*INSTRUCTIONS TO FOLLOW*: Gather every line in the rows below that contains the string "first", matching case exactly, and copy each one out.

*** PROVIDED INFORMATION ***

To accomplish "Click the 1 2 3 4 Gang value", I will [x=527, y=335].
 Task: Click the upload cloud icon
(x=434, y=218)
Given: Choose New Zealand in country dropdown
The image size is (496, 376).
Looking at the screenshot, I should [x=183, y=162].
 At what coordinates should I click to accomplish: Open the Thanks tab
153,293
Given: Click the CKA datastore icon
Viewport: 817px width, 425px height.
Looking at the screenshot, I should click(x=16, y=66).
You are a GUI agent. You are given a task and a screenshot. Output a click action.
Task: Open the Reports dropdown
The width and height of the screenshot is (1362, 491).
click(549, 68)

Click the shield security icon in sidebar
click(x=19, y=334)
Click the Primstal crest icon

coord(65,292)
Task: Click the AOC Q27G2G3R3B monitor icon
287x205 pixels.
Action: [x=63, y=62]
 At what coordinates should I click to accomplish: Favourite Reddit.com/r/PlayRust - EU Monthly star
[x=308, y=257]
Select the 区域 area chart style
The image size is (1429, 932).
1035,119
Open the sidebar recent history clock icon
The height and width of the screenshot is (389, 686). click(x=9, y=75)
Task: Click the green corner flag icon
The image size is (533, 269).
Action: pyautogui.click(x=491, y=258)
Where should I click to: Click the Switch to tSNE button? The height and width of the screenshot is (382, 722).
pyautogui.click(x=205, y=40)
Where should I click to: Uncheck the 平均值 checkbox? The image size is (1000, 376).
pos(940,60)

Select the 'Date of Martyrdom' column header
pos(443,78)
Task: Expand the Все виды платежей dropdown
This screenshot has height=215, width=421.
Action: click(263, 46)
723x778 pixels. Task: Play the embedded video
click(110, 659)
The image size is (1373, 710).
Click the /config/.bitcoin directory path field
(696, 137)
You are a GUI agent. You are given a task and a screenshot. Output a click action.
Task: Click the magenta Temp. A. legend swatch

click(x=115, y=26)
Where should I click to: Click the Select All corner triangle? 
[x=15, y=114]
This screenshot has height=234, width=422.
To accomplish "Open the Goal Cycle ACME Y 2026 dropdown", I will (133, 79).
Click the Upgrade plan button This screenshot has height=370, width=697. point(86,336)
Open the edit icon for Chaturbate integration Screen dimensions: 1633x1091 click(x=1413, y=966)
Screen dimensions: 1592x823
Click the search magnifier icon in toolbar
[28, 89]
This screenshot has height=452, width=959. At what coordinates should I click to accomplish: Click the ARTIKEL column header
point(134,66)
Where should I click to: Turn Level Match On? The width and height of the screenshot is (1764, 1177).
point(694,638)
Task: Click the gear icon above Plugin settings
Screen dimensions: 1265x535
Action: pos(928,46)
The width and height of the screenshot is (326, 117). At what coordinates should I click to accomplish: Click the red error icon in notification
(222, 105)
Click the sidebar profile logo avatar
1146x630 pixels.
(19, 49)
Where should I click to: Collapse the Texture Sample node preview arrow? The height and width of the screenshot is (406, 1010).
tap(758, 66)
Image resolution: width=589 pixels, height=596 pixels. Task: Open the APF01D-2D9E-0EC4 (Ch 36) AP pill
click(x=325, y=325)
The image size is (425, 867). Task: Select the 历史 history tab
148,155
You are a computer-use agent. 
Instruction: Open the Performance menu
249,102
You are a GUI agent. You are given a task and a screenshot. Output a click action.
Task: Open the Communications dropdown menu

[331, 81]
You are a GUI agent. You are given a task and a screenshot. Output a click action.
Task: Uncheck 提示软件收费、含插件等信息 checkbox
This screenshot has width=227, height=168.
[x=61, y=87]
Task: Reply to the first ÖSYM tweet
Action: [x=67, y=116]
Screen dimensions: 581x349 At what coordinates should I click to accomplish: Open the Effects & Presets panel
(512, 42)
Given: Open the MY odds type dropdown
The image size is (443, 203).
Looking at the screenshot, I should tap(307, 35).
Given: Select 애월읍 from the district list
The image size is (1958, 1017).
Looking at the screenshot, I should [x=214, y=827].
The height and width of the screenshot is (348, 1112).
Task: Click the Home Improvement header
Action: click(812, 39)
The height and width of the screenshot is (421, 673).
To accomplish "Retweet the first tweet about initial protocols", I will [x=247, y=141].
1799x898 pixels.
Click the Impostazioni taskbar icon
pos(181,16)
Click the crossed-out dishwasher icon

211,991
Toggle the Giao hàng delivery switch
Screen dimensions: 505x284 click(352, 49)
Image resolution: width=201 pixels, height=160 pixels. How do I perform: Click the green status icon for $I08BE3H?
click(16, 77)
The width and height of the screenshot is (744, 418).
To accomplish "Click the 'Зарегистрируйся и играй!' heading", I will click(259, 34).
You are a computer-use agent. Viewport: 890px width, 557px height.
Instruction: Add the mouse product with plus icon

***

*THE RESPONSE*:
Task: Reply to the first ÖSYM tweet
To accomplish "Retweet the first tweet about initial protocols", I will [x=247, y=141].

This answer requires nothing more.